The New Operating System

  • It's a lot easier to be a scrappy startup that is willing to do anything and everything to disrupt the market. It's not so easy to do the same as a well established corporation with a proven profit model that, "Hey, can I waste 5 million dollars trying this out?"

    There is no shortage of innovative people out there. There is just a shortage of resources that innovative people need to innovate. Give me 100 million dollars, I'm sure I will make the next best online video game that will melt faces.

  • TomThomson (2/4/2016)


    mjh 45389 (2/4/2016)


    The problem I see is empowering and trusting people. Over the last 30 years I have worked for companies ranging in size from 5 to 4000 people in one location. As management layers were stripped over the years the incompetence of many managers was highlighted more and micro-management became a (near) norm. The worst situation was about a decade ago when any request to spend money was checked in the minutest detail. In one case after the MD got involved a few £100 were saved. The ensuing issues cost the company 30 - 100 times the amount saved.

    Moving decisions up the management degree to a level where the decision maker is someone with no competence in the field affected by the decision is far too common; and it's even worse when the deciding manager is one of those all too common MBAs who thinks his or her MBA qualification means he has a better understanding if the issues than the enfgneer of scientist who is telling him his answer is going to be an extrelmely expensive utter disaster.

    I don't recall seeing that happen before about the mid 90s - - is it something that has really got wose over the years?

    Yes it has definitely got worse! Both MBA and Prince 2 are held in low regard by my colleges and myself.

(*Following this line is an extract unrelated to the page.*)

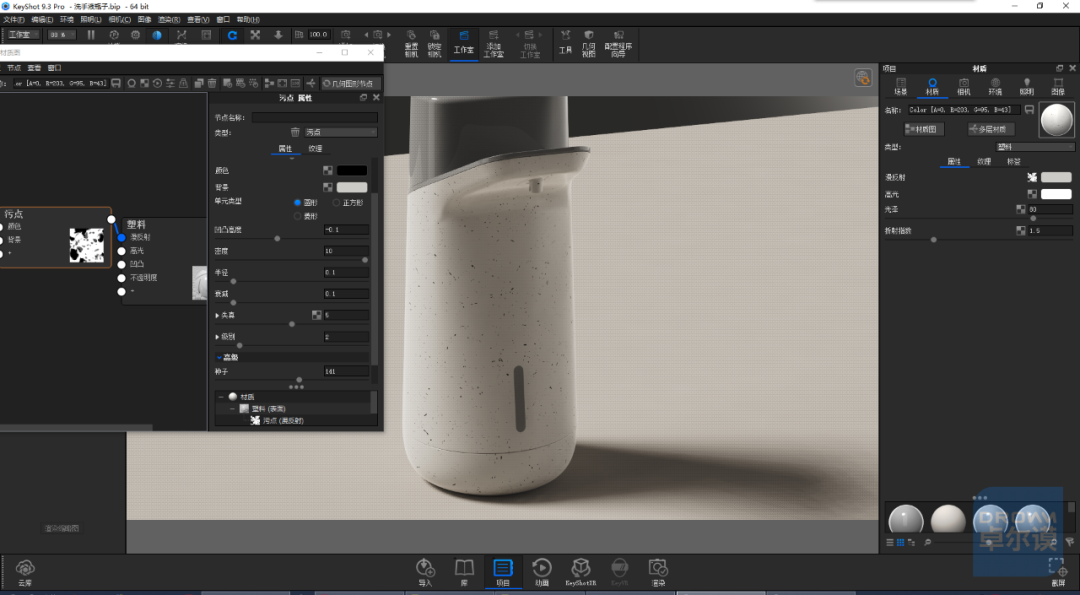Open the 渲染 (Render) icon

click(x=658, y=572)
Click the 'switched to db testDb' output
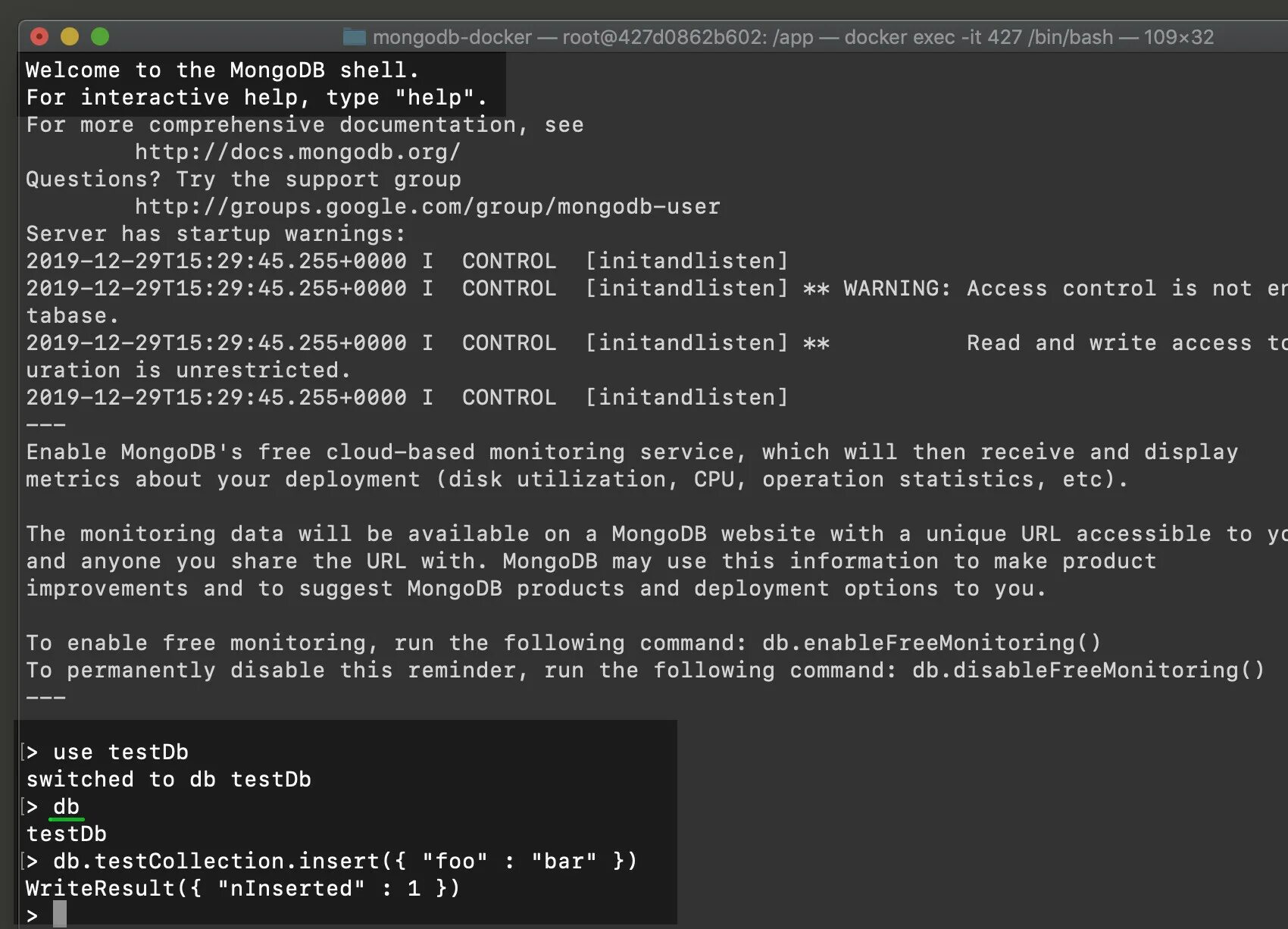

The problem is that neither mean any understanding or common sense about what they are managing. I have been at a meeting where the (Prince II) project manager had the software being delivered and installed on the hardware six weeks before hardware delivery - he got quite upset when this was pointed out. On one long train journey I was talking with a quantity surveyor who had been replaced by a young MBA (he was about 55 at the time) and watched the infrastructure project overrun massively. What the MBA had bot appreciated was to pour all the concrete on site it had to be delivered first! Disregard experience at your peril!

  • TomThomson (2/4/2016)


    Eric M Russell (2/4/2016)


    Some good ideas (like open source software, open IT floor plans, and telecommuting) come out of startups and are adopted by the larger corporate establishment. However, much of the "big picture" and "radical change" concepts have proven not to pan out from a business perspective. There probably have been more failed startups than have been good practical ideas coming out of startups.

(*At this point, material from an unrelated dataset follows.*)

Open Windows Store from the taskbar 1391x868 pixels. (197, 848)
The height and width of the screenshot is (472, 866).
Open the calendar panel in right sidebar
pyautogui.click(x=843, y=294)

    A few misconceptins there, I think.

    Telecommuting came out of fairly big established companies, not startups. ICL (with 20,000 employees worldwide at the time, so hardly a startup) for example, had people telecommuting in the late 60s and early 70s

    ...

    Open IT floor plans came out of people without a clue how to get productive behaviour from employees, one of the worst mistakes ever made by industry. It is still reducing productivity in most software companies, because

    ...

    As for open source software, I worked on the UK's Alvey Flagship project as the project's software architect (my colleague Brian Procter was the chief system architect, and my boss Colin skelton was the project manager) back in the late 80s.

    ...

    - are you going to tell me IBM was a startup in 1968?

    Actually it was the Greeks or Chinese who invented remote office commuting through the use of carrier pigeons, perhaps as early as 2,000 B.C.

    Also, one could argue that the ancient Egyptions or Sumerians invented the open IT office design.

    "Do not seek to follow in the footsteps of the wise. Instead, seek what they sought." - Matsuo Basho

  • There will always be a need for some grunt style work (though maybe less in technology).

    I see plenty of grunt work which some love and others see as being blockers to their creativity and innovation that could be productivity boosts for their companies. I tend to agree with both sets of people for them i.e. their opinion usually highlights what they should be doing.

    Gaz

    -- Stop your grinnin' and drop your linen...they're everywhere!!!

  • I hope to be long retired by then.